Good for them. It is enlightening to me that I read foreign news sources more often than American ones to get a view of what is actually happening in my own country. Yes, they are still left wing rags, but they retain an independence that American media has lost.
Six months ago, if asked what they understood by “woke”, most French people would have assumed it had something to do with Chinese cooking. And yet today in Paris, the notion of “le wokisme” is suddenly all the rage.
The government warns of a new cultural totalitarianism creeping in from the “Anglosphere”. The education minister has set up a Laboratory of the Republic, dubbed an “anti-woke think tank”, to co-ordinate the fightback.

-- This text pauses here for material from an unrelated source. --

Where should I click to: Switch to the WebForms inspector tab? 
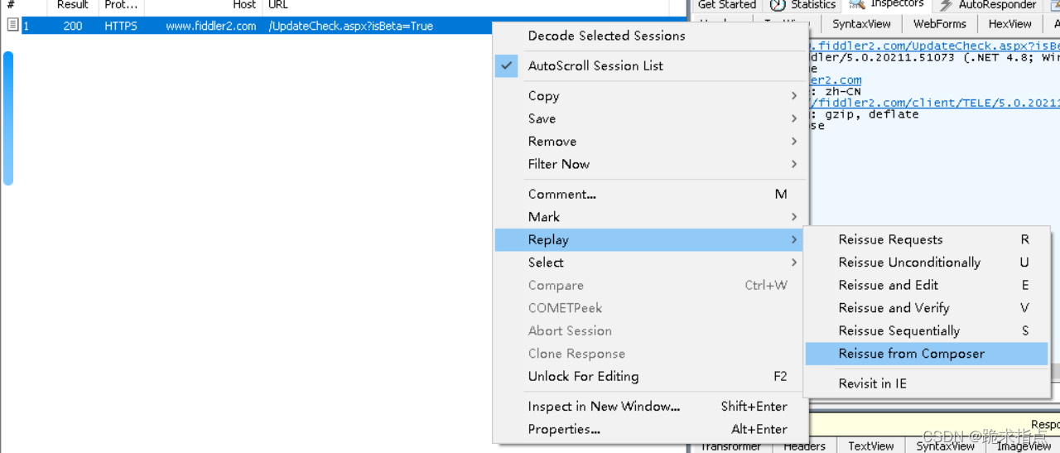[x=939, y=24]
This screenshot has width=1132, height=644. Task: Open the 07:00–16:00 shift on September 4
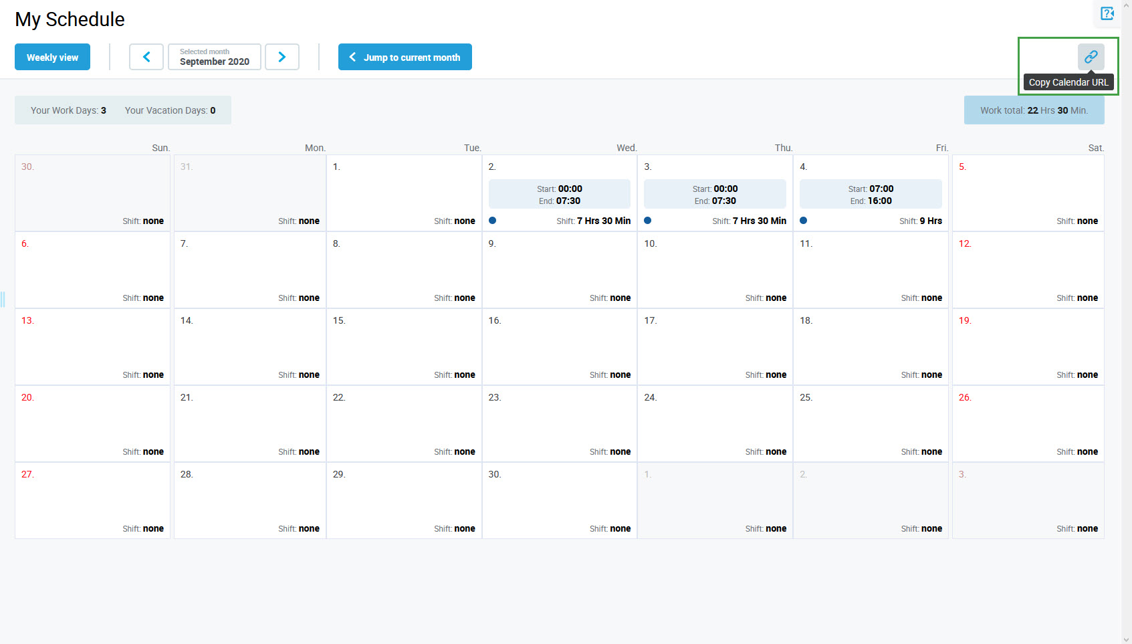[871, 194]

And everywhere the precursors of what might be to come are being reported in the media: a new gender-neutral pronoun, a threatened statue of a dead statesman or a meeting on campus only for black students.
For the French, these signifiers of what critics in the UK and US have termed “woke” are all very new and unfamiliar.

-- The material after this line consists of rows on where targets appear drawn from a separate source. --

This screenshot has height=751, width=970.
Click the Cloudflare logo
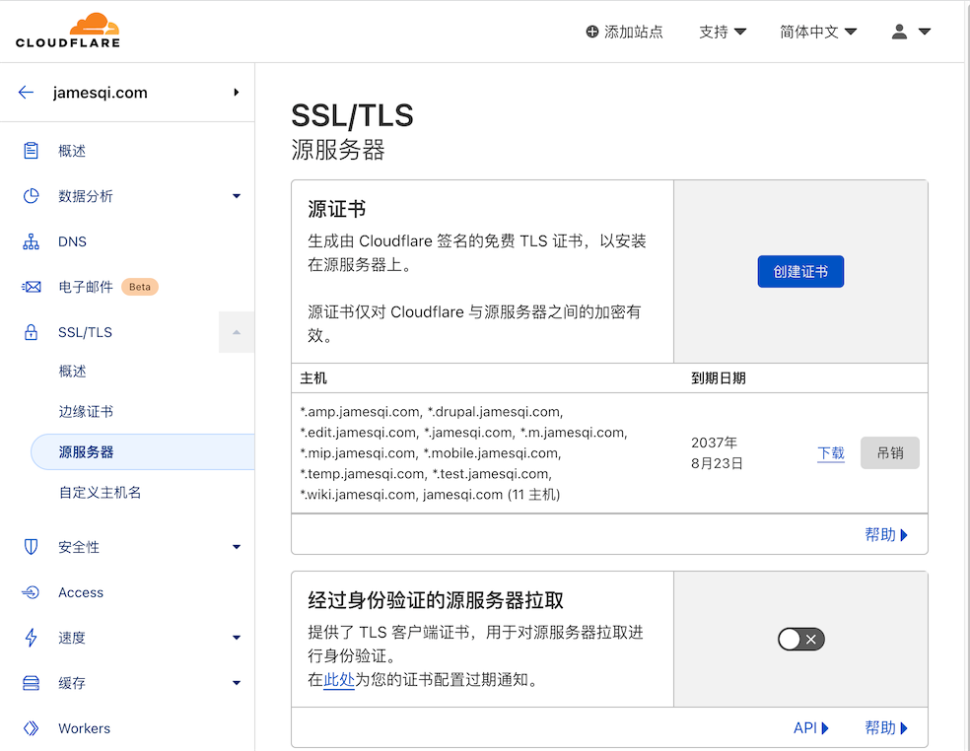click(67, 30)
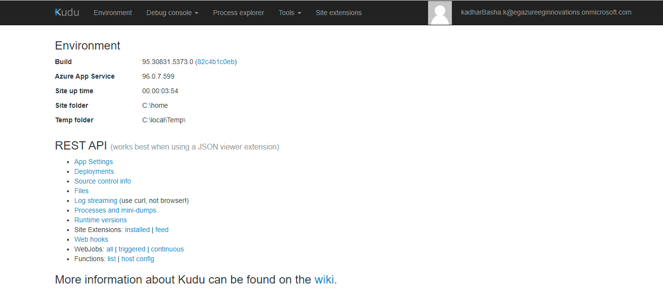663x300 pixels.
Task: Open build commit link 82c4b1c0eb
Action: coord(216,62)
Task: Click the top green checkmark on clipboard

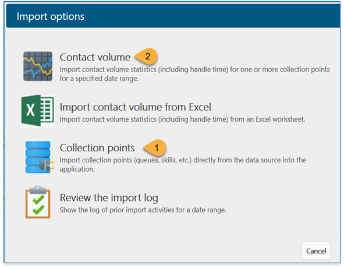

For good or bad, France has so far resisted what is seen here as a left-wing cultural movement dedicated to the promotion of minorities that originated in American universities and now exerts considerable influence in the public sphere in the English-speaking world.
[…]
“Personally I find it liberating to teach here. I don’t have to mind my every word, like I did with American students. Here, there is still a presumption that universities are a place to learn, and the staff is not there to cushion the subject matter.”
[…]
That is indeed precisely what the anti-woke movement in France believes: that via universities, pressure groups and social media, the US is exporting a cultural virus into France that poses an existential threat to French society.
For the writer Brice Couturier, a member of the Laboratory for the Republic think tank, “wokeism puts people into tribes in order to control them. It says you belong in my tribe, and the leaders of my tribe will tell you how to behave. This is foreign to French mentality”.
“France has fought many civil wars in the past, and I fear we could come close to civil war again if this goes too far. Just as [former US President] Trump was a reaction to wokeism in the US, here we have crazies like [far-right presidential candidate] Eric Zemmour. People are taking sides.”